Mantrailing

Der Mantrailer, oder auch „Personenspürhund“, hat eine ganz andere Arbeitsweise als ein Flächen- oder Trümmersuchhund. Er bekommt kein Suchgebiet zugewiesen und soll auch nicht jeden Menschen anzeigen, den er finden kann, sondern sich nur auf die gesuchte Person konzentrieren.

Der Personenspürhund wird an den letzten bekannten Aufenthaltsort der vermissten Person gebracht. Damit der Hund weiß, welche Person er suchen soll, erhält er von seinem Hundeführer eine Geruchsprobe, die nach dem Vermissten riecht.

Der Geruchssinn eines Hundes ist so gut, dass er nicht nur dazu in der Lage ist, aus einer Vielzahl vorhandener Spuren die herauszufinden, die zu der Geruchsprobe passt, sondern auch unterscheiden kann, wie alt eine Spur ist.

Findet der Hund an seinem Startpunkt also mehrere Spuren der gesuchten Person (zum Beispiel weil es sich bei dem Startpunkt um die Wohnanschrift des Vermissten handelt), kann der Hund die frischeste Spur finden, welcher er nun folgen soll.

Im Gegensatz zum Flächensuchhund arbeitet der Personenspürhund an einer langen Leine und kann sowohl im Straßenverkehr als auch in belebten Gebieten eingesetzt werden. Die Anwesenheit vieler Menschen ist für ihn kein Problem, weil er sich ausschließlich auf die gesuchte Person konzentriert. Allerdings darf er sich von Passanten auch nicht von seiner Arbeit ablenken lassen, obwohl er oft angesprochen wird. Auch andere Hunde, Katzen, spielende Kinder und die Fleischtheke auf dem Wochenmarkt dürfen ihn nicht von der Arbeit abhalten.

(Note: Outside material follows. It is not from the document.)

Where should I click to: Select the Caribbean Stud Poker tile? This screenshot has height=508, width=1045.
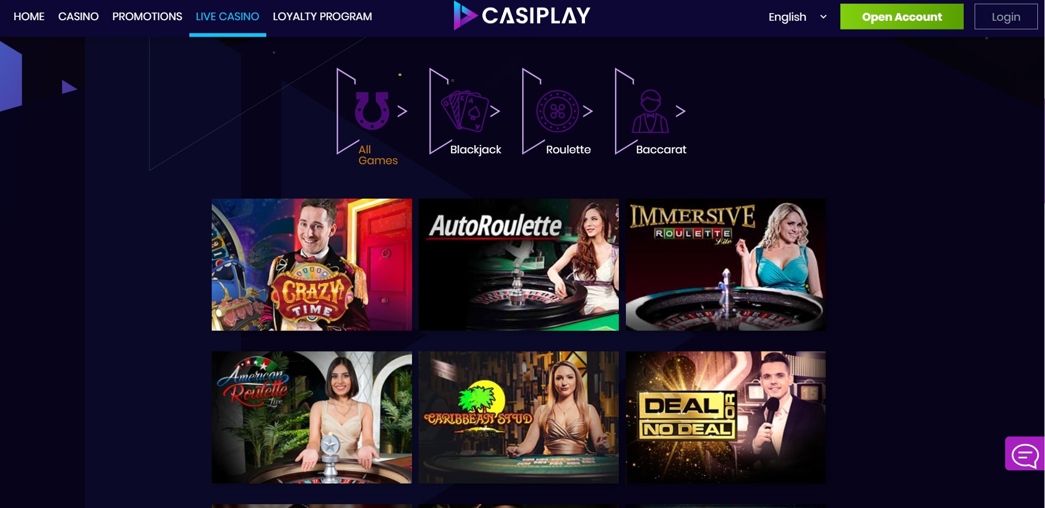pos(518,417)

Wie der Flächensuchhund wird der Personenspürhund häufig für die Suche nach demenzkranken Personen, vermissten Kindern, suizidgefährdeten oder psychisch kranken Leuten, verirrten Wanderern und Unfallopfern, die im Schock die Unfallstelle verlassen haben, eingesetzt.

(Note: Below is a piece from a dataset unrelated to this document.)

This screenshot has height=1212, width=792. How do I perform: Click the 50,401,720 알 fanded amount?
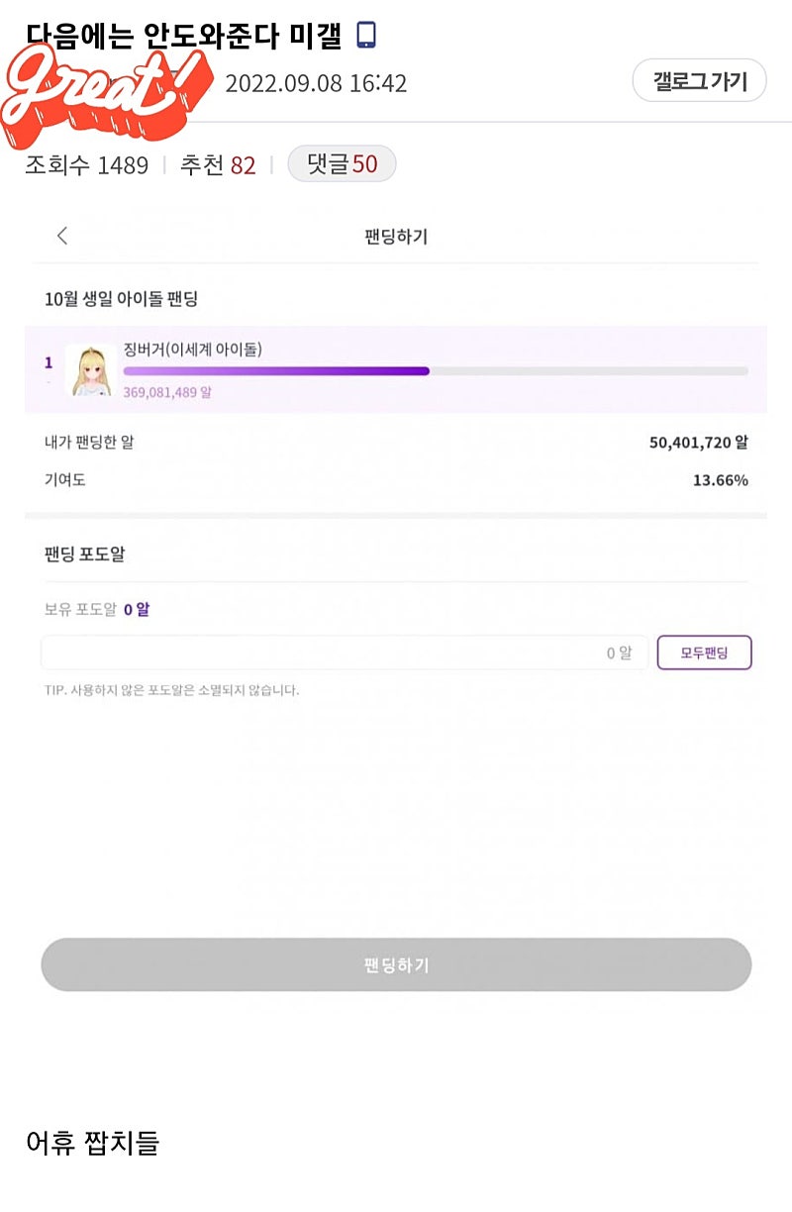coord(698,443)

Im Gegensatz zum Flächensuchhund kann der Personenspürhund aber nur dann eingesetzt werden, wenn bekannt ist, wer gesucht wird, eine Geruchsprobe gewonnen werden kann und der Ort bekannt ist, an dem sich die Person wahrscheinlich zuletzt aufgehalten hat.

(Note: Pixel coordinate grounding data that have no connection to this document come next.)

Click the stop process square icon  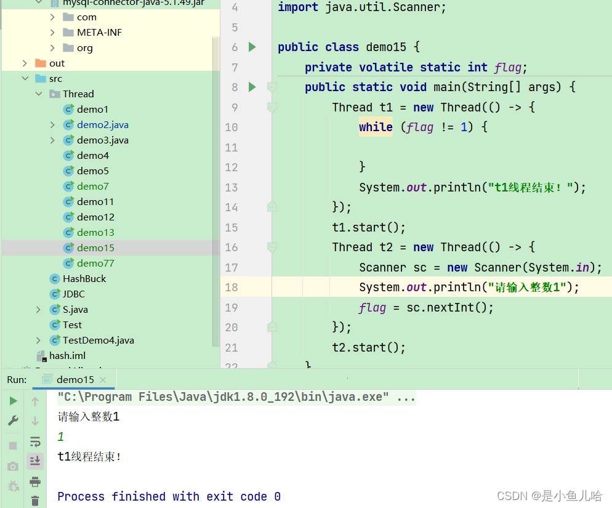click(13, 445)
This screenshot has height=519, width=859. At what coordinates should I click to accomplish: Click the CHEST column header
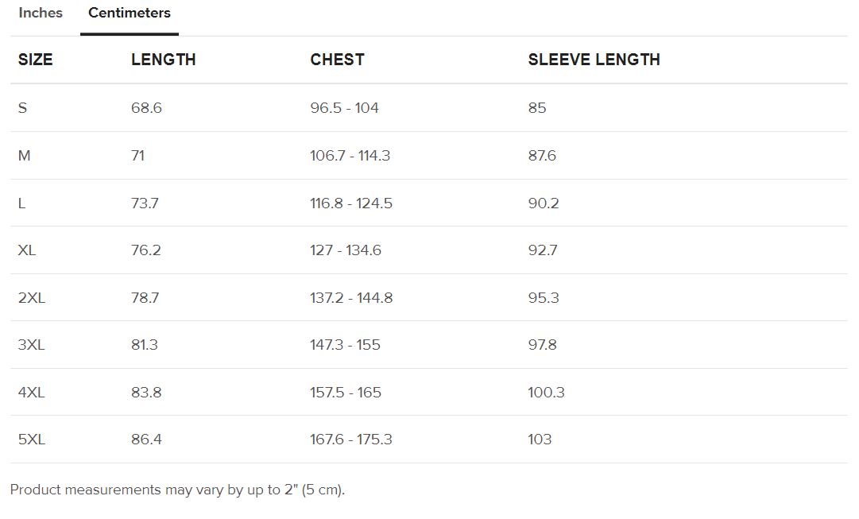coord(338,59)
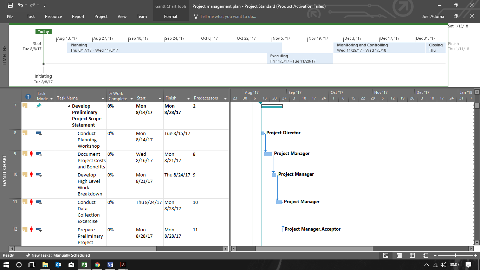Open the Format ribbon tab
480x270 pixels.
click(171, 17)
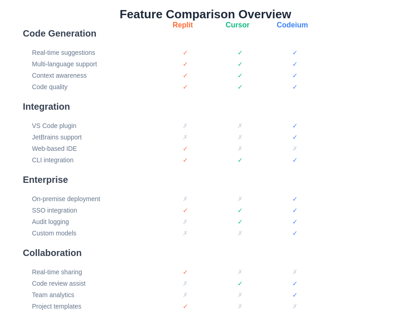Click the Feature Comparison Overview title
The height and width of the screenshot is (320, 411).
click(x=206, y=14)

Möchte die Polizei nur ausschließen, dass sich in einem Gebiet eine Person befindet, zum Beispiel weil Passanten Hilfeschreie gemeldet haben oder nach einem Unfall nicht ausgeschlossen werden kann, dass sich in einem Auto weitere Personen aufgehalten haben, kann der Personenspürhund nicht eingesetzt werden.